The biggest challenge for music right now isn’t trying to figure out how to pay artists more per stream.

It’s finding ways to get the public at large to care about music again…

Reducing the time music spends SUPPLEMENTING our lives and increasing how much it is a PART of our lives.

Streaming, playlists, social media, mobile technology — all of which have advanced the exposure of more music to more people — have also relegated it to mostly background noise of our day-to-day lives.

When was the last time you sat down and just… listened?

I’m just as guilty as anyone, but this morning I woke up early to sit down, close my eyes, and listen.

I listened to a piece of music that I’ve technically heard dozens of times already, but let me tell you, I heard it in a whole new way.

Sounds I didn’t recognize before, emotions I’d not yet felt, and meaning I was only able to interpret through focused listening of the material and the artist’s message.

When an artist creates, they give their work undivided attention.

It’s amazing what happens when we do the same.

Of course music means different things to different people, but perhaps it’s all in the presentation?

Maybe we (i.e. the masses) could benefit from having music RE-introduced to our lives — with an emphasis on dedicated listening, art, interpretation, meaning, etc. as opposed to convenience and accessibility.

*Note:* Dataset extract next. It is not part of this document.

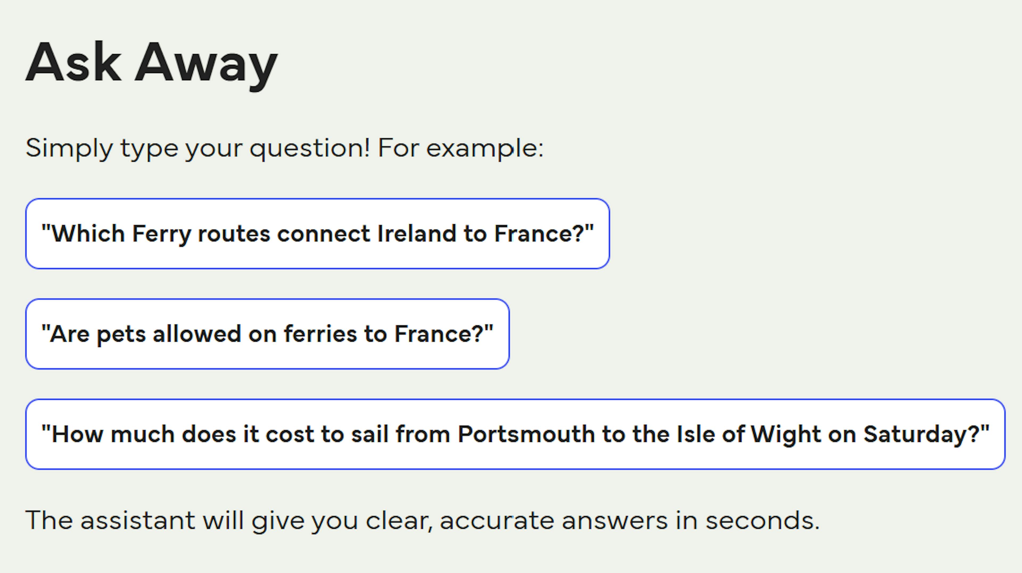Click the word "Portsmouth" in the third example

(526, 434)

Maybe then the relationship between artists and their audience will deepen through context. Maybe then, casual listeners can turn into dedicated fans once they’ve interpreted something of more inherent value? Which I’d imagine would lead to increased profits for the artists — not reliant on streaming services, media companies, etc.

Those are merely vehicles; vehicles that BEGIN the artist discovery process — by offering the audio component.

Then what?

I don’t have the answers on how and what we do (I’m working on it)… but I am starting with why.